Although this study was methodologically rigorous in design and tailored to meet the perceived needs of this population, it is not without limitations. First, we lacked sufficient measures to comprehensively evaluate changes in physical performance. Due to its ease and acceptability, we collected handgrip strength for all participants; however, we failed to consider other field measures to capture changes in other muscle groups until later in the study providing us with results for only a subset of participants. Additionally, we did not include validated methods to evaluate exercise intensity or cardiorespiratory fitness. Second, our study sample is not representative of all women with MBC. By design, we targeted women capable of healthy eating and PA; thus, our sample may be ‘healthier’ and reflects an inherent selection bias in studies of this nature. Further, although we met 100% of our recruitment goal, we did not adequately engage minority participants. Additional community engagement efforts are needed. Third, our attempts to explore biomarkers of inflammation failed to demonstrate meaningful change. Given our small sample size, we suspect some of this may be due to a Type II error. Finally, feedback from our participants highlighted the need for more information on dietary change strategies and safety guidelines for RET with bone metastases. Interestingly, our exploratory analyses reveal moderate to high adherence to several of the dietary components of the ACS guidelines at baseline for all participants (data not shown); thus, it would be difficult to show significant improvements.

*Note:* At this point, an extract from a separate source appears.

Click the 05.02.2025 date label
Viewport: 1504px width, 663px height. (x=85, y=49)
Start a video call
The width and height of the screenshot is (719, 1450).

Regardless, targeted messaging regarding increasing whole grains and reducing alcohol consumption, along with cooking resources (video links, more plant-based recipes) provide opportunities for further benefit. In addition, reassurance that RET is a safe and recommended treatment modality for treated and medically stable bone metastasis [60, 69] should have been shared earlier in the intervention to help support the need for more frequent and higher load RET to see LM gains.

Conclusions

The design and implementation of Every Day Counts was informed by women with MBC; a growing group of cancer survivors for whom we have limited evidence to guide their lifestyle choices. Results from this pilot highlight the interests, capabilities and importantly, the safety of a nutrition and PA intervention in women with clinically stable MBC, providing strong evidence to support favorable improvements in QOL and symptom burden. A larger trial targeting a more diverse group of women (racial/ethnic, rural, community) and adequately powered to explore the mechanistic pathways between QOL and lifestyle behaviors is warranted.